By Daniel Langhorne, Special to the Independent
Bluebird Canyon Farms grows much more than the organic produce its sells at the Laguna Beach Farmer’s Market.
Through its Growing Skills internship program, the farm develops young people into self-sufficient, balanced adults.
Farm owner Scott Tenney started helping young people after seeing how many lacked basic skills to live independently and hold down a job. He and his three full-time farm hands primarily teach young men from 18 to 26 years old and individuals with developmental disabilities.
“They didn’t learn how to work in the way the generation before them did,” Tenney said. “We believe you need to know how to do things, how to fix stuff, things that are increasingly being lost.”
Students learn life skills including how to change a tire, cook a meal, use a chain saw, raise crops, and build a piece of furniture. So far 50 people have gone through the program, Tenney said.

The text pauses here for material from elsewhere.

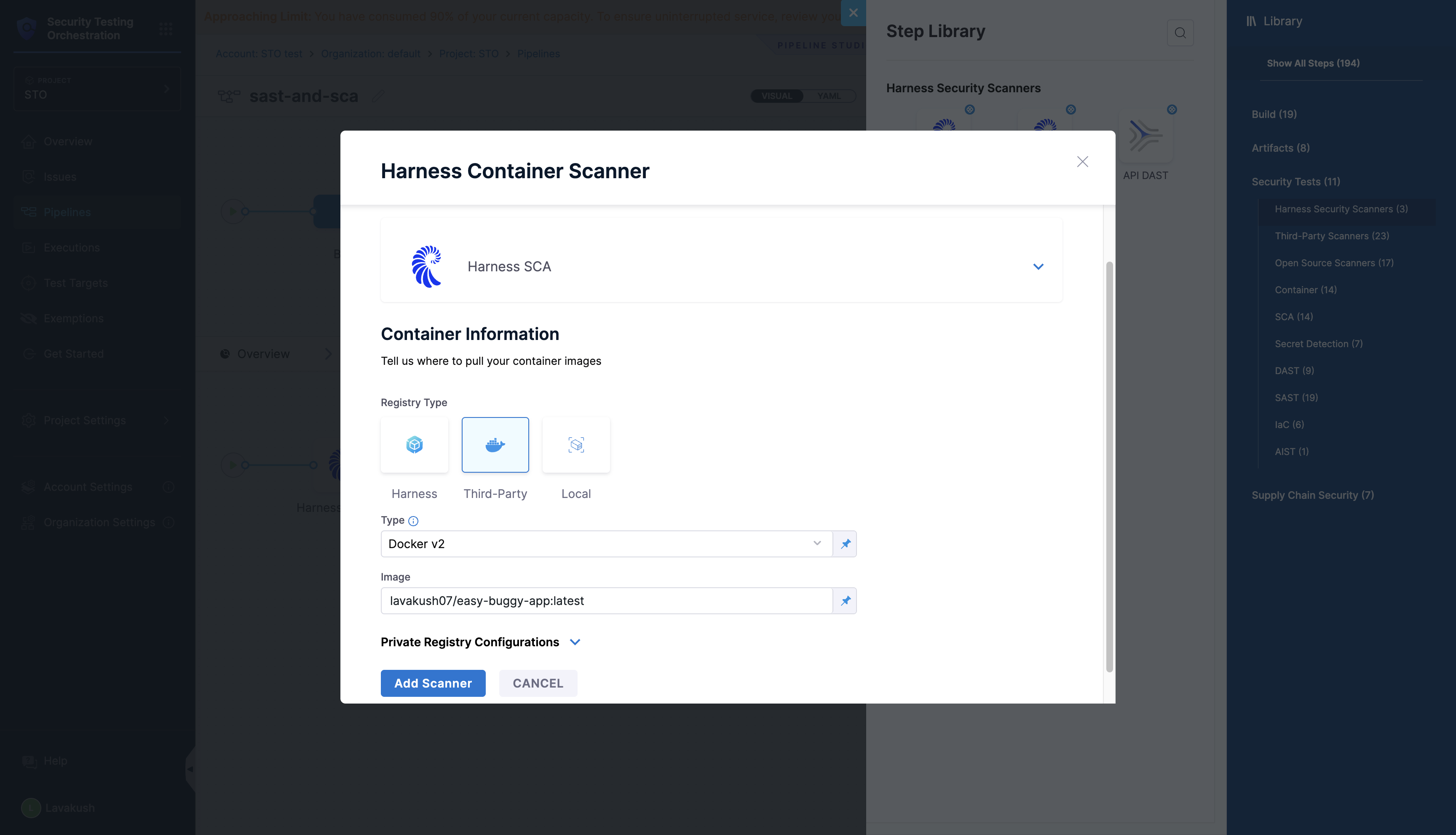Open the Step Library search icon
1456x835 pixels.
1180,33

When Tenney and his wife, Mariella Simon, bought the 13-acre property at 1085 Bluebird Canyon Road in 2010, they undertook a massive rehabilitation that included repairing erosion and removing tons of dead trees and brush. They also remodeled the structures formerly occupied by the artist collective from the 1960s to the 1980s.
“What’s interesting to me is to be an example of how to create resiliency,” Tenney said. “A lot of what we eat [as a society] is shipped in.”
Although the majority of Bluebird Canyon residents appear to support having an organic farm in their neighborhood, some are troubled by the auxiliary operations on the property such as classes in sustainable cooking, aquaculture, beekeeping, chicken husbandry, and emergency response planning. A trained chef also hosts a monthly farm-to-table dinner lecture series that hosts 20 to 25 people interested in learning about the farm’s practices.
In November 2017, city staffers learned the Bluebird Canyon Farms was hosting classes that exceeded the bounds of its business license through code enforcement action. According to Tenney, there was at least one neighbor who believed the city shouldn’t have issued a business license in the first place without a public hearing.
“I don’t think it rises to that level,” Tenney said.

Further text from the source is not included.